-- DATA FOR PROCESSING follows --

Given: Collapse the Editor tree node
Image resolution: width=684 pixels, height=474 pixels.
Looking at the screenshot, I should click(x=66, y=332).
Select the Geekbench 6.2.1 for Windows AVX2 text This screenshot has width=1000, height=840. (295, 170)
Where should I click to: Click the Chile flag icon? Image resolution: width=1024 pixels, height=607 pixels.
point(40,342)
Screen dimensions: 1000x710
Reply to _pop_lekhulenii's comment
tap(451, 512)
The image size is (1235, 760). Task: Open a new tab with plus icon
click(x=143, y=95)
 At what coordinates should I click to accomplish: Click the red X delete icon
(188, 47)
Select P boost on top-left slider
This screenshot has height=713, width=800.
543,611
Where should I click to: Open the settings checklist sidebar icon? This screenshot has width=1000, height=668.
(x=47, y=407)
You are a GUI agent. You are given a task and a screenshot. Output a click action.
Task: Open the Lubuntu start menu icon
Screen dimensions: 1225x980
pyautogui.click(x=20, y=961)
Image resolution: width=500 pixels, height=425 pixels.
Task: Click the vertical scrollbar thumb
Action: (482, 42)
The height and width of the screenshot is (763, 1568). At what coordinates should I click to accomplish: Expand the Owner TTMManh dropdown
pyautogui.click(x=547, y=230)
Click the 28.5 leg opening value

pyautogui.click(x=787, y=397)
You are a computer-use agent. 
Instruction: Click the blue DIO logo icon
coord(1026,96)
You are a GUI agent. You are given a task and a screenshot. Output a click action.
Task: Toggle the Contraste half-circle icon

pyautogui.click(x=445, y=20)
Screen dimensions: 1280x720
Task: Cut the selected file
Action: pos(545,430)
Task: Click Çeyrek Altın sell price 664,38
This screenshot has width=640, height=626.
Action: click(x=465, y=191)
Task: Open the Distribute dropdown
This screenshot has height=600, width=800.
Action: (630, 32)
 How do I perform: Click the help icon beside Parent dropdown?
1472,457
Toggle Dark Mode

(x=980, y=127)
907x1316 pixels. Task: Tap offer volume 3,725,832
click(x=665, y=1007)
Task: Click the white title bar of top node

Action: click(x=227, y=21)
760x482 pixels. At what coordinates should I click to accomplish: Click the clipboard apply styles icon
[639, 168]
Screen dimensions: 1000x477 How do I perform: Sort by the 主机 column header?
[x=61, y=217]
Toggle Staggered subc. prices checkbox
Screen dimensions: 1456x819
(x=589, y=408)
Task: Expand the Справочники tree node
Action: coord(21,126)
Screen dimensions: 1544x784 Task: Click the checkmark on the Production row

-- DATA FOR PROCESSING concluded --

**HOW TO COMPLETE THIS TASK:** Looking at the entries above, can you reproduce exactly the lines from the one that holds "The image size" through the one that holds "Select P boost on top-left slider", and only those?

**EXERCISE OUTPUT:**
The image size is (1235, 760). Task: Open a new tab with plus icon
click(x=143, y=95)
 At what coordinates should I click to accomplish: Click the red X delete icon
(188, 47)
Select P boost on top-left slider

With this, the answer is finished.